Hublot lo ha vuelto a hacer. Lo que comenzó como una propuesta audaz se ha consolidado ya como uno de los rituales más esperados en el calendario de la alta relojería: la presentación de su línea estival.
Año tras año, la manufactura suiza demuestra una obsesión casi poética por capturar la esencia del verano, convirtiendo esta época en el lienzo perfecto para experimentar con la luz, el color y la actitud relajada pero sofisticada que define a los meses de sol.

Fabricar un reloj de cerámica en un solo tono ya es un reto bastante grande, pero la maestría y destreza de Hublot con este material les permite ir más allá y mezclar no solo dos, sino tres colores diferentes de cerámica en un solo reloj… o más bien, en un par de relojes.
Sus más recientes modelos Hublot Big Bang Summer Multi-Coloured Ceramic combinan su aclamada cerámica azul cielo con tonos rosa y verde menta. El resultado es una pieza tan vibrante que uno podría pensar fácilmente que salió de la fábrica de Willy Wonka en lugar de las instalaciones de Hublot.

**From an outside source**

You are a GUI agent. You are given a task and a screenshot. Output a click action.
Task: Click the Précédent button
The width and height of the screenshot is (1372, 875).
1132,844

El modelo con tamaño de 42 mm presenta estos tres tonos dentro de la estructura del Big Bang Unico, impulsado por un movimiento cronógrafo flyback automático de manufactura propia (HUB1280) que ofrece 72 horas de reserva de marcha. Por su parte, la versión de 44 mm, aunque no es un cronógrafo, no se queda atrás en cuanto a complicaciones. De hecho, eleva el nivel técnico al incorporar el calibre tourbillon automático con microrrotor, también de manufactura propia y con 72 horas de autonomía: el HUB6035.


Ambos relojes son ediciones limitadas que destacan por su exclusividad: el cronógrafo de 42 mm está limitado a 200 piezas en todo el mundo, mientras que el espectacular tourbillon de 44 mm cuenta con una producción ultralimitada de tan solo 10 unidades.